La antropología cristiana enseña que el hombre es unidad sustancial de cuerpo y alma, con una identidad ontológica recibida, no construida.

«El alma no es lo que cada uno dice ser: es lo que Dios ha querido que seas desde la eternidad», Leonardo Castellani.

La interseccionalidad rompe esta unidad: disuelve al hombre en etiquetas artificiales, lo despoja de su naturaleza y lo convierte en campo de batalla de identidades subjetivas. Estas ideologías niegan el orden inscrito en la creación: el varón y la mujer tienen una complementariedad natural; la familia tiene una estructura jerárquica; la sociedad no es un conjunto de voluntades arbitrarias, sino un cuerpo orgánico con funciones diversas.

La interseccionalidad niega todo ello. Su núcleo ideológico afirma los desvaríos más absurdos: el sexo es una construcción social, la maternidad puede ser opresiva, la familia es patriarcal o la Iglesia católica es una estructura racista y colonial. Este odio al orden se deriva del principio gnóstico de inversión: todo lo bueno es llamado malo, y lo malo, bueno.

Mientras que la justicia es dar a cada uno lo suyo —suum cuique tribuere—, la interseccionalidad la reduce a redistribución compensatoria y lucha por el reconocimiento. Cada grupo oprimido reclama voz, poder y privilegios.

«Ya no hay deberes, sino derechos multiplicados hasta el infinito», Jean Madiran.

El resultado es una sociedad enfrentada, donde ya no hay patria común ni bien común, sino un mercado de agravios y demandas.

Resumiendo: la nueva invención ideológica de  la interseccionalidad no es una ciencia, sino una ideología corrosiva. Como el liberalismo del siglo XIX, proclama la emancipación individual, pero en su versión contemporánea lo hace desde la victimización y la identidad.
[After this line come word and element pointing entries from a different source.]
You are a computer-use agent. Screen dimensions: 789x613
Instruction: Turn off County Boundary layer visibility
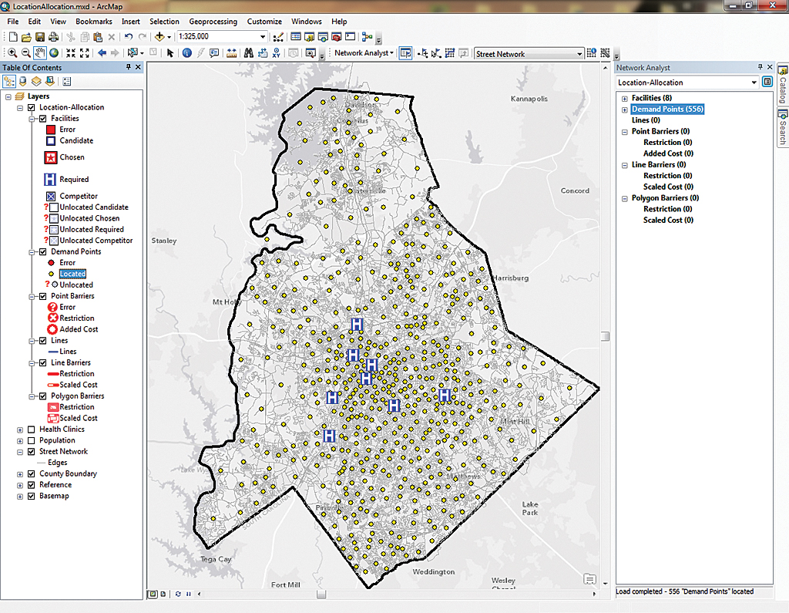(32, 474)
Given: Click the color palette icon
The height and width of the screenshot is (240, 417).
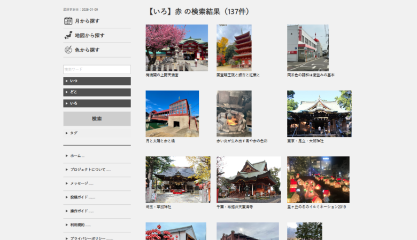Looking at the screenshot, I should [68, 50].
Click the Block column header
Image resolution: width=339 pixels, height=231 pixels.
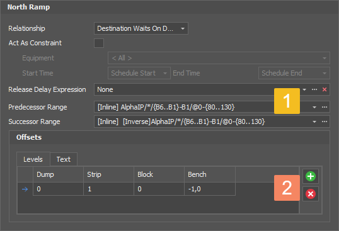pos(159,174)
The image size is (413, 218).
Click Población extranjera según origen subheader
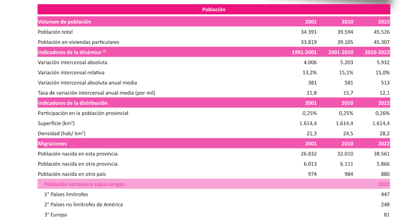tap(84, 184)
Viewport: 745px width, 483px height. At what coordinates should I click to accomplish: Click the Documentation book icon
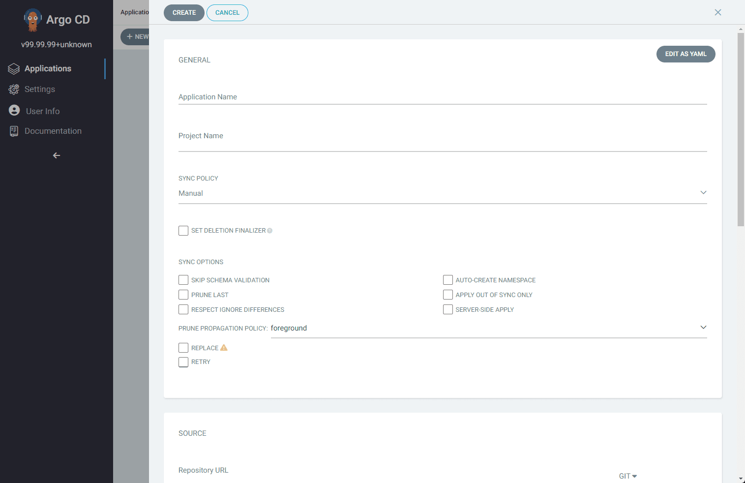14,131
No busca restaurar la justicia, sino instaurar el caos, como advirtió Donoso Cortés:

«Cuando la autoridad no se apoya en Dios, no se apoya en nada; y cuando no se apoya en nada, se descompone».

Frente a esta descomposición, no debemos abandonar la noción de ley natural, inscrita en la creación, afirmar con claridad que el ser precede al sentir, y que no se puede elegir lo que uno es, defender la familia natural, el principio de autoridad, la jerarquía y el orden social como reflejo del orden divino. Y sobre todo, reconocer en Cristo Rey la única fuente de justicia verdadera, que no enfrenta a las almas, sino que las une en la caridad.

«Cristo, piedra angular, reconcilió a todos los pueblos en su Cuerpo. No hay judío ni griego, esclavo ni libre, varón ni mujer, porque todos sois uno en Él» (Gál. III, 28).